Cliché reproduitLes passages où Dean plonge profondément dans ses souvenirs sont émouvants et touchants. Il s'imagine enfant, adolescent et étudiant, et parvient à créer des scènes impressionnantes. Mais dès qu'il commence à les aborder avec ses outils intellectuels, un mélange de pensée trop ambitieuse et erratique étouffe ce qu'il a imaginé si vivement.
Cela peut parfois paraître involontairement comique, par exemple lorsqu'il s'interroge sur le poste prétendument vacant de saint pilier de la littérature suisse après la disparition de Dürrenmatt et Frisch. Il conclut avec regret que les auteurs issus de l'immigration ne seraient jamais considérés pour ce poste. Dean sait aussi que l'idée de saints piliers littéraires est de toute façon désuète et n'a jamais constitué une distinction. Mais cela lui est égal, tant qu'il peut dénoncer une discrimination perçue.
Parfois, cette nonchalance se manifeste par un langage cliché. Dean se souvient que certaines filles le prenaient pour un amant impétueux en raison de sa couleur de peau. Il contredit cela en reproduisant, sans ironie, le cliché auquel elles étaient tombées, comme si ce stéréotype – raciste ? – contenait une part de vérité : « Je n'étais pas un latin lover fougueux. » Comme s'il était l'exception à la règle, Dean répète : « Je n'étais pas quelqu'un qui vénérait les rituels de la masculinité. »
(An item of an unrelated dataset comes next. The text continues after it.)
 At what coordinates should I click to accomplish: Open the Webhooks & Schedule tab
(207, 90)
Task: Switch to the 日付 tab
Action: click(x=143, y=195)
Vision du monde simpleDean succombe à un court-circuit mental similaire dans ses souvenirs enthousiastes des films d'Alain Tanner et de Claude Goretta du début des années 1970. Si les non-Blancs n'y apparaissent pas, explique Dean, « les personnes de couleur s'y sentent chez elles ». Pour la première fois, « une Suisse désordonnée émerge », avec des « cendriers remplis de mégots » et des « voitures d'occasion délabrées » dans les rues, écrit Dean. Les héros des films de Tanner et Goretta sont alternatifs, joyeux et rebelles, tandis que les « Suisses coincés et modèles » sont guindés et intolérants.
Peut-être que les films sont vraiment simplistes (probablement pas). Mais il est tout à fait possible que la Suisse fût peuplée de bourgeois à l'époque. Mais là n'est pas la question. Dean semble essayer d'expliquer pourquoi les non-Blancs se seraient sentis à l'aise dans ces films : parce qu'ils mettaient en scène des gens rebelles, joyeux et alternatifs dans une Suisse désordonnée. Est-ce vraiment ce qu'il pense ? Parce que les « gens de couleur » sont comme ça et aiment ça ? Non, il ne peut pas sérieusement le penser.
Va là où ça fait malÀ tous ces moments, on comprend ce que Dean essaie de dire. Mais ce n'est pas écrit ainsi. C'est en partie dû à une maladresse, en partie au manque de réflexion personnelle nécessaire pour y remédier.
Martin R. Dean traverse la vie avec deux blessures profondes. Elles ne guériront jamais, mais il en a tiré quelques livres remarquables, notamment le roman « Mes Pères » paru en 2003. Dean est aussi un essayiste talentueux, aux idées originales et à l'élégance linguistique remarquable, qui ne se contente ni de l'idée première ni de la formulation la plus évidente. Mais là où la douleur palpite dans ces blessures, son sens du langage et sa maîtrise de la pensée l'abandonnent souvent. Il faut du courage pour continuer à chercher là où ça fait mal. Pour cela, Martin R. Dean, qui fête aujourd'hui ses soixante-dix ans, mérite un profond respect.
Martin R. Dean : Dans les chambres d'écho de l'étranger. Essais. Atlantis-Verlag, Zurich 2025. 192 pp., CHF 24.90.